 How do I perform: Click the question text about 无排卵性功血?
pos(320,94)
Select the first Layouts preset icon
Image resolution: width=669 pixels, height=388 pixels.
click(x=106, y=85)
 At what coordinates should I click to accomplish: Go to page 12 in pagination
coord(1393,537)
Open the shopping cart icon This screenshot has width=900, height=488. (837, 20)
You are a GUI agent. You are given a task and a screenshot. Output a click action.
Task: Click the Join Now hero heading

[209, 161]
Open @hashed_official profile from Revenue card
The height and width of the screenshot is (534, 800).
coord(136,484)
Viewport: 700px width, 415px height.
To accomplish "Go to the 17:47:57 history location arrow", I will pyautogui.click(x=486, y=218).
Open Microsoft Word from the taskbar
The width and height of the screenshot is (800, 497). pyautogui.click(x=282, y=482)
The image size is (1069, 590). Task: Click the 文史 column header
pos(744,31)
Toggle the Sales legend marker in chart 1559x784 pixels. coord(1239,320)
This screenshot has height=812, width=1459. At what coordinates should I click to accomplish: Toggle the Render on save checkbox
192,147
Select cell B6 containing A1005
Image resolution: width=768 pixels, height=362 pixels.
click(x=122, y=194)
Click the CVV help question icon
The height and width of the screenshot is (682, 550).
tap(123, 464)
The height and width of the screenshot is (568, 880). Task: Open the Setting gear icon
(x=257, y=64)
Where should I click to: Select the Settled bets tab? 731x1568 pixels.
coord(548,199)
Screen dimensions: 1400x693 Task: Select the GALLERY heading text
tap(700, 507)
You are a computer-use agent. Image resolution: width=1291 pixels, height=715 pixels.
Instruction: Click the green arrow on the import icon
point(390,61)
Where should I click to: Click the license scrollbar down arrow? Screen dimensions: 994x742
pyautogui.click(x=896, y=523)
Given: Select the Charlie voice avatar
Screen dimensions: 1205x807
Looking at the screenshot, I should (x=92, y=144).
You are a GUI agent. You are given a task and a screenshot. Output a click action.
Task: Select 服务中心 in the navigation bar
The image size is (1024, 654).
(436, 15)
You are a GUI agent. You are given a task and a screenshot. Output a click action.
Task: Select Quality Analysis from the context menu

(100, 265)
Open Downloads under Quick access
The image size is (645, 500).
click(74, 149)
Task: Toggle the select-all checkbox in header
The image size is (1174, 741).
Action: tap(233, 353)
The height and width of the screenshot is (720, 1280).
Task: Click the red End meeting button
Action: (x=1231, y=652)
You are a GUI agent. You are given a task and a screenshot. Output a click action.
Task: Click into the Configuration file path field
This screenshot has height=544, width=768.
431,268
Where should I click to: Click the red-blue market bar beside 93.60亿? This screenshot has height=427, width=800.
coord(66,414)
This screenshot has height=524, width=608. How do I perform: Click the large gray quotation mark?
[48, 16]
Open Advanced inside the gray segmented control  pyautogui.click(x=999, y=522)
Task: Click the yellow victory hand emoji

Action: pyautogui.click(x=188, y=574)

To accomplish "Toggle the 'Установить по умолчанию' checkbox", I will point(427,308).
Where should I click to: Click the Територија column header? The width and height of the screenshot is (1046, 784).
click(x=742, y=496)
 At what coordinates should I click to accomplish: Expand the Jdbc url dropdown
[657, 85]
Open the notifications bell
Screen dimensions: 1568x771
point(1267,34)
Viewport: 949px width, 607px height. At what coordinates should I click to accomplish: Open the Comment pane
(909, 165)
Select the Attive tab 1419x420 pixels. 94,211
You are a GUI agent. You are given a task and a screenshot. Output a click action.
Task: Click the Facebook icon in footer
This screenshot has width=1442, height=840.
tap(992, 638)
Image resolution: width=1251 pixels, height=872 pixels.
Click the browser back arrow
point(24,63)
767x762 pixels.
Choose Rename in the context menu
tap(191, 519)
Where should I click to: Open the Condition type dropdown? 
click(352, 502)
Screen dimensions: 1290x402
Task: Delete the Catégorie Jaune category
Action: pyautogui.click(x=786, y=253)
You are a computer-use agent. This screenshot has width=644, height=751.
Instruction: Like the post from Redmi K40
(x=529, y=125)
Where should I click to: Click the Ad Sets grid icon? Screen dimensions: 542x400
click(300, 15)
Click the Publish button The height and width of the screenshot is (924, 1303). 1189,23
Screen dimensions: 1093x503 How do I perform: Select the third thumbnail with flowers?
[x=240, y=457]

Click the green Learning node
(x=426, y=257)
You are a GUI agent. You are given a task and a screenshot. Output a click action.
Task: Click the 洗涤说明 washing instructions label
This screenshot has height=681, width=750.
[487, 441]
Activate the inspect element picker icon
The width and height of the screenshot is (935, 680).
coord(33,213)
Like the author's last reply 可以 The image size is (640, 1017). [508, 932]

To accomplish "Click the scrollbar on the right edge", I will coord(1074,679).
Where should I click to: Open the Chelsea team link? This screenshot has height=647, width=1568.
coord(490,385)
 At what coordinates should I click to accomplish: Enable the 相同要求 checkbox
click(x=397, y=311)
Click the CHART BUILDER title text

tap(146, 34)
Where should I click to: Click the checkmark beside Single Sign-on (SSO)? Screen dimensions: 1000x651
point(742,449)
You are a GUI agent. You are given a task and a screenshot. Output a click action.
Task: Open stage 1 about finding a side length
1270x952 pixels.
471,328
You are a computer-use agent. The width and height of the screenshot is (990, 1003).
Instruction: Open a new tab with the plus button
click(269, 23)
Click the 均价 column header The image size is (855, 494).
==================================================
> _The task_
Report each line of the listing above that uses the word "computer".

> _Your response_
You are a computer-use agent. Image resolution: width=1291 pixels, height=715 pixels.
You are a computer-use agent. This screenshot has width=644, height=751.
You are a computer-use agent. The width and height of the screenshot is (990, 1003).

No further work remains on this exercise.